Windows 10 has a built-in ransomware block, you just need to enable it

Windows 10 has a built-in ransomware block, you just need to enable it

Turns out there is a mechanism in Windows Defender that can protect your files from ransomware.

Windows 10 comes with its own baked-in antivirus solution called Windows Defender, and it is enabled by default when setting up a new PC. At the very least, that affords you some basic protection against the many malware threats out in the wild. But did you know there is an added optional layer that can keep your pictures, videos, work documents, and other files safe in the event of a ransomware infection? The caveat is that you have to manually enable ransomware protection in Windows 10.

Or more specifically, a feature called ‘Controlled folder access’.

A big hat-tip to Forbes for pointing this out, because this is not something I was aware existed. To enable it, type ‘Ransomware protection’ in the Windows search bar, or take the long way by navigating to Settings > Update & Security, click on Open Windows Security, click on Virus & threat protection, then scroll down and click on Manage ransomware protection.

The Controlled folder access toggle is set to ‘off’ by default (or at it least it was on my PCs). Turning it on designates specific folders that only trusted apps have permission to access, and you can add folders beyond the ones that are selected by default. There’s also a section to grant specific apps permission to access your protected folders, if need be.

Ransomware ranks as one of the biggest and fastest growing malware threats, with a massive 62 percent spike in attacks in 2020 compared to the year before, according to data outlined in SonicWall’s 2021 Cyber Threat Report. According to the report, “the effects of a global pandemic, combined with record highs in the price of cryptocurrency” drove ransomware to new heights, and it’s not showing any signs of slowing down.

There were more than 304 million ransomware attacks last year. Not all of them successfully extorted money from victims, but according to Coveware, a ransomware remediation service, the average ransomware payment grew to over $220,000 in the fourth quarter of last year.
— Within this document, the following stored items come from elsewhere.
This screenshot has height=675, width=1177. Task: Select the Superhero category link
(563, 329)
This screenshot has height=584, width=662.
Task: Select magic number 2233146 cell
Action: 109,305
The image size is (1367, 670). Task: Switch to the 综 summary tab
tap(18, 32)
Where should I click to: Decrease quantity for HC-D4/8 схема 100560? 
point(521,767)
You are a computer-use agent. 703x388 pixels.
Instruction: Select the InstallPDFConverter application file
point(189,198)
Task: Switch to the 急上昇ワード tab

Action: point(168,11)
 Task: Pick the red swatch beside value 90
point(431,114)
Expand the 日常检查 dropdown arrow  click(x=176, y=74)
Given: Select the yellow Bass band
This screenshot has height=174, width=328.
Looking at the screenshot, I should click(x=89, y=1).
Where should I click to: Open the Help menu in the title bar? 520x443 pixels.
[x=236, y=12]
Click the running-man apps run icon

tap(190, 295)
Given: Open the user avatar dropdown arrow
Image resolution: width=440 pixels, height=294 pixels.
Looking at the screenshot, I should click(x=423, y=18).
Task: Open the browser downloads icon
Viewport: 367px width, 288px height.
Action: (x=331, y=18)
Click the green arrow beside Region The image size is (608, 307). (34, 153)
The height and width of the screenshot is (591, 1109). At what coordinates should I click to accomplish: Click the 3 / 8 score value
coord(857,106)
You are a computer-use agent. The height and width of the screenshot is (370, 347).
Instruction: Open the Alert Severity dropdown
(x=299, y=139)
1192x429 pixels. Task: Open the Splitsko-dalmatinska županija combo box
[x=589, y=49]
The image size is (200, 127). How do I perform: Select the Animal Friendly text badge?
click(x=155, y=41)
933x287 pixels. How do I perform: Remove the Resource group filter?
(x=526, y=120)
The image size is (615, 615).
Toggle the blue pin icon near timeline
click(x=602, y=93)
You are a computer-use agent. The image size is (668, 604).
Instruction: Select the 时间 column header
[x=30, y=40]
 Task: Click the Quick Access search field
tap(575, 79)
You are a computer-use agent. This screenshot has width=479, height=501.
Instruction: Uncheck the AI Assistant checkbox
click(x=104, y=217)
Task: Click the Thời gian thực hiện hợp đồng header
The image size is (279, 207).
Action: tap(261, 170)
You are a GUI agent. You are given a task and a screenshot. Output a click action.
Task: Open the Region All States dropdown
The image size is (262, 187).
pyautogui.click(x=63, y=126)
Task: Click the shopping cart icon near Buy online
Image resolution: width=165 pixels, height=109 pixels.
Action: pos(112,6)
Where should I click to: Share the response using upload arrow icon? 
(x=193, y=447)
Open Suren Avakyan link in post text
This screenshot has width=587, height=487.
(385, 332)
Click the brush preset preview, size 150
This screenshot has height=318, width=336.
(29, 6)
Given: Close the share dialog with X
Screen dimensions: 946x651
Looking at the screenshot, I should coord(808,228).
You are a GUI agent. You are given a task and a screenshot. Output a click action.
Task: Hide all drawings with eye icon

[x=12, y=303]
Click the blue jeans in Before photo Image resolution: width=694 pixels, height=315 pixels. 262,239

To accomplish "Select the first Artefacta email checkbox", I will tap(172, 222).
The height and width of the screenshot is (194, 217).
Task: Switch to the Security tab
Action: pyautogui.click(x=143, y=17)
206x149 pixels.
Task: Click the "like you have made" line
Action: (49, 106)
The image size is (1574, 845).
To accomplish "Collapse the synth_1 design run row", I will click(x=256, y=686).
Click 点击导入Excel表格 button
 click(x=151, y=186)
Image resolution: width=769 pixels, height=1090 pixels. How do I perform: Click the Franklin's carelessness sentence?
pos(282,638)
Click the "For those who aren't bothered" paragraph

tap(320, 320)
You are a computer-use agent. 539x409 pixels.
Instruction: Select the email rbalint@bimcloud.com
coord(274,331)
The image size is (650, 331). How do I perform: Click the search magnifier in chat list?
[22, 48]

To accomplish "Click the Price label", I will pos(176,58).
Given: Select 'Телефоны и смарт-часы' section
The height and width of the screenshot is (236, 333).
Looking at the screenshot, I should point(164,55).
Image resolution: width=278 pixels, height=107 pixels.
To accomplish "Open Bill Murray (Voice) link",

Of course, those are mainly businesses forking over that kind of money to attackers who are holding their data hostage. Small businesses in particular are disproportionately targeted, but facilitators of ransomware do also go after individuals.

As to the ransomware protection in Windows 10, it does actually work. The PC Security Channel on YouTube posted a video several weeks ago showing the mechanism in action. After installing a “pretty deadly ransomware” strain on a test system, the Controlled folder access feature prevented the designated folders from being altered, while non-protected folders ended up encrypted.

So there you have it, Windows 10 can add a layer of protection to specific folders, if you want it to. You should also routinely back up any important data, and as always, following smart computing habits (like not clicking on links in unsolicited emails) to tip the odds in your favor.

We tried this ourselves, and it blocked us from running a game—FIFA 21. That’s because by default, the My Documents folder is protected. However, this is easy enough to get around. When you click the ‘Add an allowed app’ button, there’s an option to view which ones were recently blocked, to make it quick and easy to grant access. Alternatively, you could remove My Documents from the list of protected folders.